Trump returns to the White House in January, having threatened tariffs in excess of 60% on U.S. imports of Chinese goods. A Reuters poll of economists predicts those initial tariffs could be imposed from early next year, with the median estimate at 38% and projections ranging from 15% to 60%.
Trump has also threatened levies of 25% on goods from Canada as well as Mexico, where several Japanese automakers have factories.
"It's hard to predict his policies, and that makes it difficult for our client companies to make investment decisions," a manager at a machinery maker wrote in the survey.
While 73% of respondents said Trump's second tenure at the White House would not be good for their business environment, the rest expect positive impacts, citing an expected expansion of U.S. domestic demand through tax cuts as well as likely revisions to energy and environmental policies.
Asked what measures they would take if Trump hikes tariffs, two-thirds of the survey respondents said their business strategy was unlikely to change, while 22% said they would cut costs and 8% said they would work to expand their presence in markets other than the United States.
The survey was conducted by Nikkei Research for Reuters from Nov. 27 to Dec. 6. Nikkei Research reached out to 505 companies and 236 responded on condition of anonymity.
Though worries about the implications of a second Trump presidency abound, half of the respondents said they expect their earnings to increase in the next financial year. About a fifth anticipate a year-on-year decline while the rest predict earnings will be roughly the same.
Some 1,000 Japanese listed companies saw combined net profit climb 15% in the six months to September, according to an analysis by the Nikkei business daily.
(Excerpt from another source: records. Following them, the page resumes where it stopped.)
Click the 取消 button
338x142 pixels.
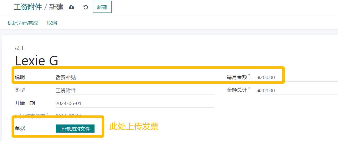pyautogui.click(x=52, y=23)
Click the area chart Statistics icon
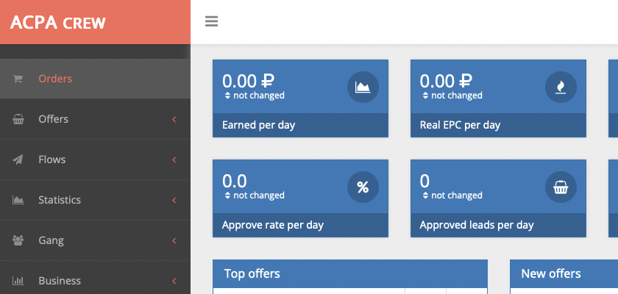Screen dimensions: 618x294 point(18,200)
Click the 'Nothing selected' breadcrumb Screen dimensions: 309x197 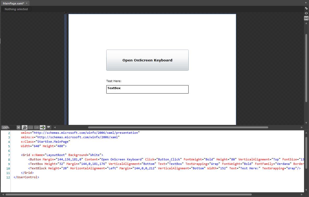point(16,9)
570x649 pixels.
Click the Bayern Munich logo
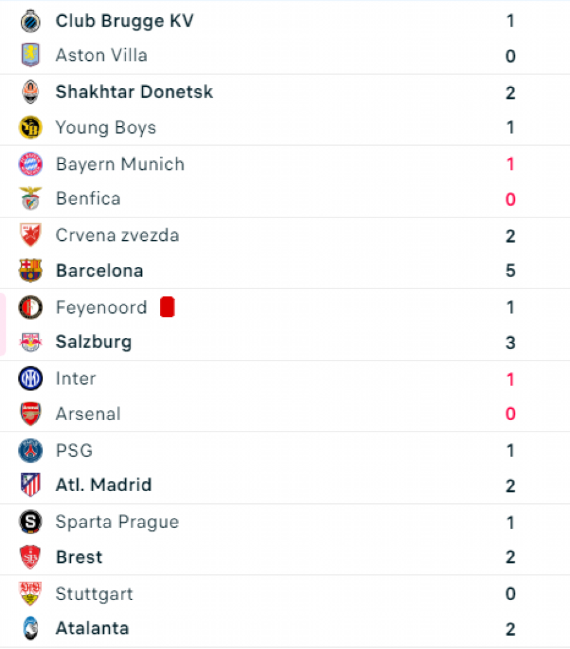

Banks benefited from rate hikes - albeit to still very low levels, while shippers got a boost from higher freight rates and hotel and railroad operators saw a boom in inbound tourism, it said.
About 60% of respondents to the Reuters survey expect the dollar to trade between 140 yen and 150 yen in 2025.
The yen has been under pressure for years due to the large gap between high U.S. interest rates and rock-bottom Japanese rates, with the currency touching an almost four-decade low of 161.96 to the dollar in July. It has since rebounded thanks to both official intervention and Japan tightening monetary policy at the same time as the U.S. loosens and was trading around 151 yen on Wednesday.
Asked about Bank of Japan Governor Kazuo Ueda's stewardship, slightly more than half of respondents said they held positive views on his ability to normalise the BOJ's monetary policy after ending negative interest rates in March, the survey showed.
That compares with the 24% who do not hold favourable views of Ueda's capabilities to do so.